Perhaps this should have been "the contents of an immutable string can't change" ;)



Is there any guestimation on nust the sheer volume of data sent each day wit iMessage (blue messages, not green sms ones)


This number way about 40 billion in 2014: https://www.macrumors.com/2014/02/28/apple-40-billion-imessa...


If my calculations are correct;

A typical sms is 140 bytes...

At 40B messages

Thats 57 terabytes a day

But imessage isnt limited to 160 characters

So lets double that.

And about 100 TB a day as of 2014 - so lets triple that.

And assume 300 TB per day in messaging

And lets divide that in two for between iMessage and sms

But since android tops ios in global qty of devices..

Lets double it. And where in the past the Philippines was known to be the top users of sms, but with ayala scaling up over the last years... lets quadruple that number and so i would estimate 600 TB a day in just iMessage and sms alone.
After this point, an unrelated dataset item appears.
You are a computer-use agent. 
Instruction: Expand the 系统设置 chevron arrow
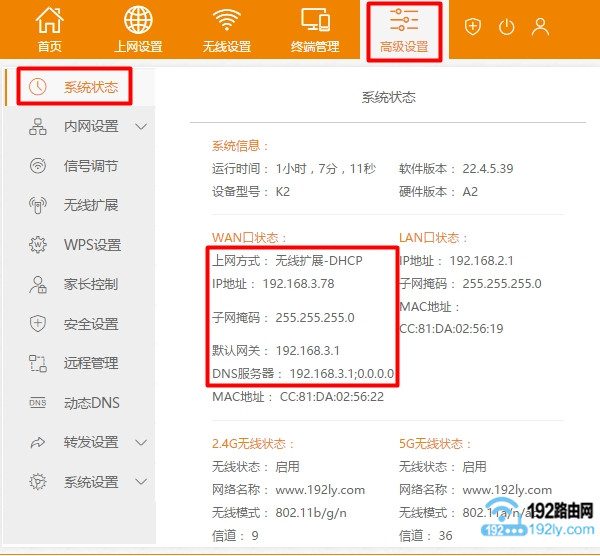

I love this. Reminded me of one time some 15+ years ago I did some back-of-the-envelope math like yours but on people using colored characters on every message on IRC w/ scripts and how much meaningless data that generated... it's astonishing how quickly you can get to the PB scale


So the question is compression ratio...

So lets assume that amazons cia/nsa op datacenter is receiving these 1PB a day messages.

Lets assume they use a tool to remove certain very common words and an algorithm whic can replace the hidden words later if they want to restore the messages.

Text compresses really well.

And if you have a replacement dictionary, even better.

The most commonly used words:

https://en.m.wikipedia.org/wiki/Most_common_words_in_English

So you have a simple key-value store....

And compress that text even further.

So what can we get a PB down to if we use that thinking...

—-

Hey has anyone noticed that palantir Has stopped their employees from wearing their swag on bart and disappeared from reddit and HN?

Oh and all the nlp competitors went silent??

Yeah, deep state data processing market is booming.


Ok so there are 8 trillion messges ent per N

Im building a formula for that cost... gimme a sec


I need help with some math... any stats/bi/experts out there willing to converse on this?


iMessage does file transfer too!


Yeah id say its likely closer to a PB a day globally.


Possibly dumb question:

If this was submitted to apples $1M bounty program, would it qualify for the whole amount?


I can’t see this getting more than $500,000.